Wait for server and root-certificate.pem

Add FDO scripts for demo

Signed-off-by: eriknordmark <erik@zededa.com>

pkg/pillar/Dockerfile

@@ -144,6 +144,8 @@ COPY --from=build /final /out
 # the default /config (since that is expected to be an empty mount point)
 ADD conf/root-certificate.pem conf/server conf/server.production /out/opt/zededa/examples/config/
 ADD scripts/device-steps.sh \
+    scripts/run-fdo.sh \
+    scripts/fdo-demo-clean.sh \
     scripts/onboot.sh \
     scripts/handlezedserverconfig.sh \
     scripts/veth.sh \

pkg/pillar/scripts/device-steps.sh

@@ -351,13 +351,14 @@ if [ ! -s "$DEVICE_CERT_NAME" ]; then
 else
     echo "$(date -Ins -u) Using existing device key pair"
 fi
-if [ ! -s $CONFIGDIR/server ] || [ ! -s $CONFIGDIR/root-certificate.pem ]; then
-    echo "$(date -Ins -u) No server or root-certificate to connect to.
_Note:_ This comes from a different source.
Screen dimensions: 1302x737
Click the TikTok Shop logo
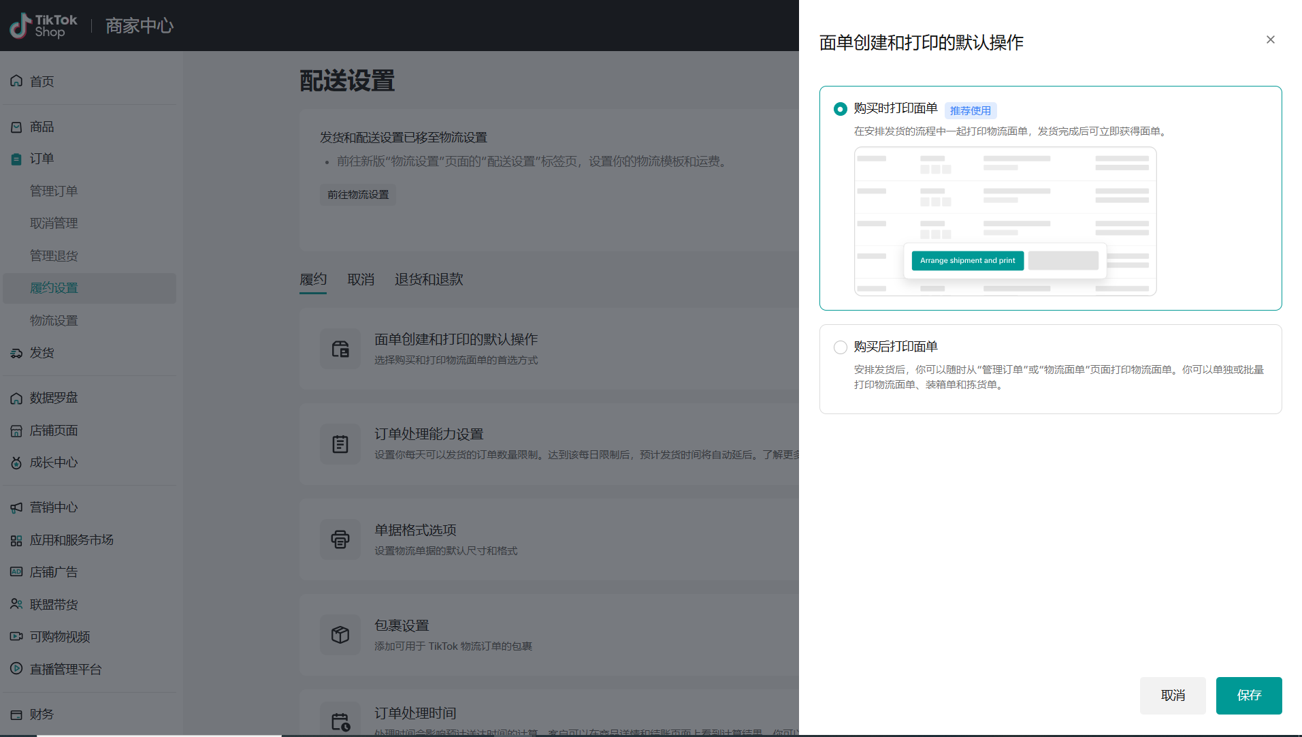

Done" | tee /dev/console
-    # XXX insert FDO client here
-    # Should we delay for 60 seconds and then copy files from /config/bak?
-    sleep inf
-    exit 0
-fi
+while [ ! -s $CONFIGDIR/server ] || [ ! -s $CONFIGDIR/root-certificate.pem ]; do
+    if ! [ -f /opt/zededa/bin/run-fdo.sh ]; then
+        echo "$(date -Ins -u) No server or root-certificate to connect to. Done" | tee /dev/console
+        exit 0
+    fi
+    echo "$(date -Ins -u) No server or root-certificate to connect to. Run FDO" | tee /dev/console
+    /opt/zededa/bin/run-fdo.sh | tee /dev/console
+done
 
 if [ -c $TPM_DEVICE_PATH ] && ! [ -f $DEVICE_KEY_NAME ]; then
     echo "$(date -Ins -u) device-steps: TPM device, creating additional security certificates"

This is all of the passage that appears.